A family law expert has given a cautious welcome to the news that the Government is planning to make mediation – used as an alternative to costly court cases – mandatory in divorce cases.
Recently it was revealed that justice minister Simon Hughes has backed the Government’s plans to ensure that separating couples involved in disputes involving property or child contact, should seek advice from professional mediators before relying on a court to make a decision.
The plans are expected to come into force as part of the Children and Families Bill in April of this year.
Simon Gledhill, head of Family at Napthens solicitors, gave the plans a cautious welcome, and warned that pushing couples into mediation is not always the solution.
He said: “Mediation is a very useful alternative to the court process, which can be particularly stressful in a divorce. However, it was previously entirely voluntary.

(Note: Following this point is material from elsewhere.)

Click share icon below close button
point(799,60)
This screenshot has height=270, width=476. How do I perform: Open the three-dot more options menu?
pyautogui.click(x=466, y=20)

“The Government’s change is partly driven by costs – legal aid was abolished recently for the vast majority of family court cases, leaving many unable to afford costly court cases.
“If one party in a divorce is represented and the other isn’t, there would be inequality in the process. So mediation has been seen as the answer.
“However, I know from experience that if parties are forced to go to mediation, it is often a real challenge for the mediator to achieve the constructive approach that is required. It’s also possible that there are not enough mediators available to support such a system where every case is referred.
“Many people may find it tough to sit down with a mediator and their spouse to discuss the issues – they may be intimidated or feel unable to express their feelings and arguments properly.
“It is possible that situations will arise under the new system where agreements are reached that are not in the best interests of one of the parties or their children.
“I will be watching with interest to see how the new system is introduced and what steps will be taken to address these fears.”